Condannati in primo grado per traffico internazionale di droga, devono ora tornare davanti ai giudici di Milano in vista della sentenza di appello, ormai alle “porte”. Arrestati durante un “blitz” antidroga della Finanza di Milano due termolesi: un nomade ed un albanese dimorante in città, dovranno ora difendersi nel corso del dibattimento di secondo grado dalla pesante accusa.

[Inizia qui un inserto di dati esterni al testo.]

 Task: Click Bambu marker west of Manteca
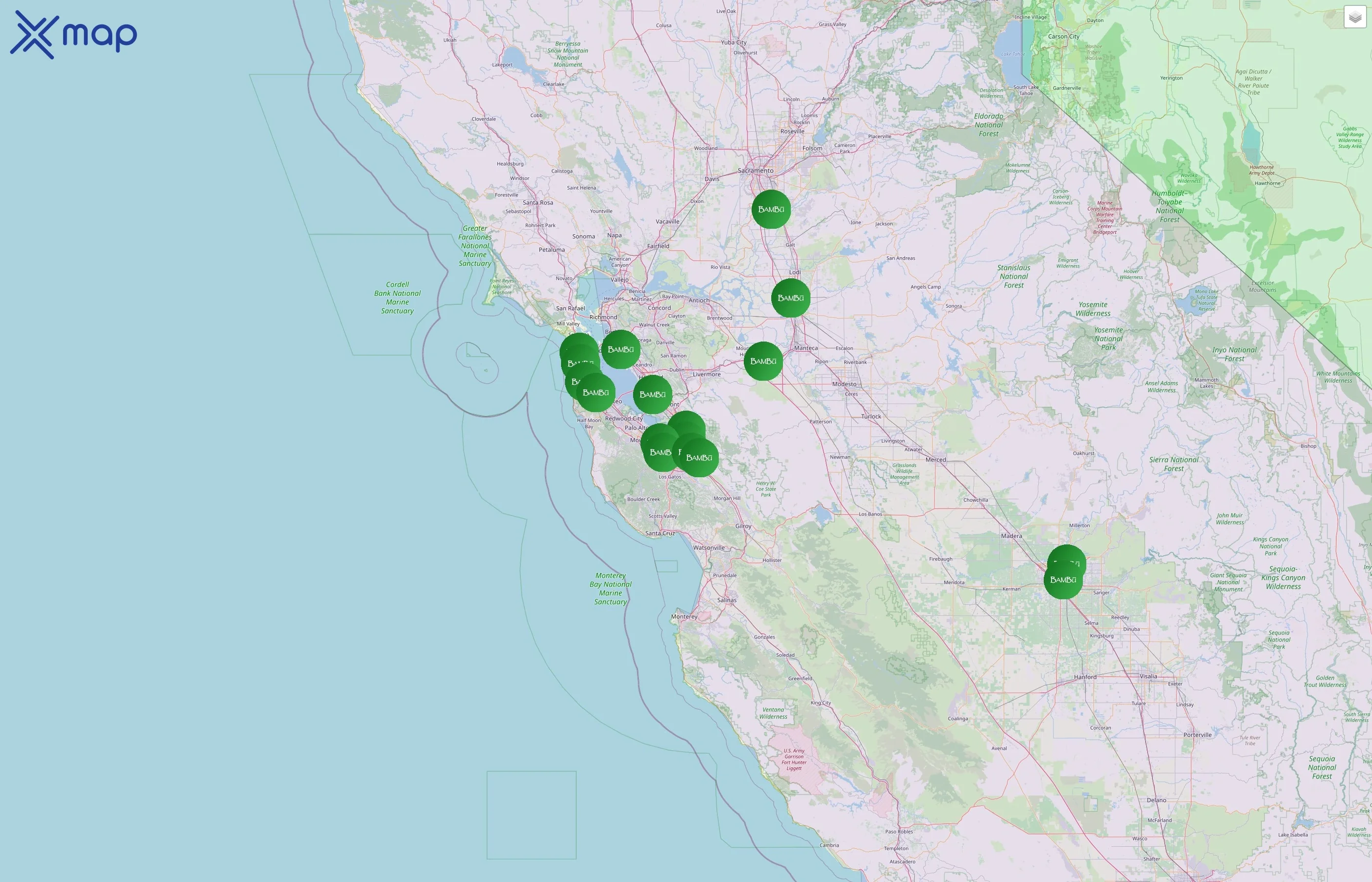point(763,362)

I protagonisti dell’episodio, un nomade residente in città ed un albanese dimorante in zona. I due finirono entrambi nella “rete” tessuta dalla Guardia di Finanza del capoluogo lombardo che fece scattare le manette e denunce a carico di 102 persone, tutte coinvolte nello smercio di cocaina ed eroina a livello internazionale. Il termolese fu ammanettato a sorpresa mentre si trovava nella sua abitazione mentre l’altro fu preso successivamente.
Entrambi, in ogni caso, risultarono coinvolti nella mega operazione di polizia giudiziaria che inflisse un duro colpo al traffico internazionale di sostanze stupefacenti. L’ultracinquantenne, accusato sulla base di intercettazioni telefoniche di aver fatto parte del grosso clan di malviventi impegnato a trasportare ingenti quantità di eroina in Europa e nel nord Italia, ora dovrà presentarsi per il dibattimento del processo di appello che potrebbe ribaltare parte della sentenza di primo grado che inflisse condanne per complessivi 300 anni di reclusione a carico dei 102 imputati. Il difensore del nomade, il penalista Antonio De Michele, si definisce fiducioso sull’esito del gravame non escludendo che per la posizione del suo assistito ci possano essere delle novità importanti.

Il “blitz” delle Fiamme Gialle, scattato a febbraio del 2007, riguardò diverse regioni italiane tra cui la Puglia e la Campania e portò in cella 38 persone tutte inchiodate alle loro responsabilità da una lunga serie di conversazioni al telefono cellulare “ascoltate” dagli inquirenti. Il Gip di Milano Forleo firmò le ordinanze cautelari a carico dei numerosi indagati tra cui i due di Termoli mentre la stragrande maggioranza degli incriminati risultarono albanesi. I due locali, secondo l’accusa, avrebbero avuto un ruolo di rilievo all’interno dell’organizzazione delinquenziale che organizzava i viaggi con i panetti di eroina dall’Albania verso l’Italia e l’Europa.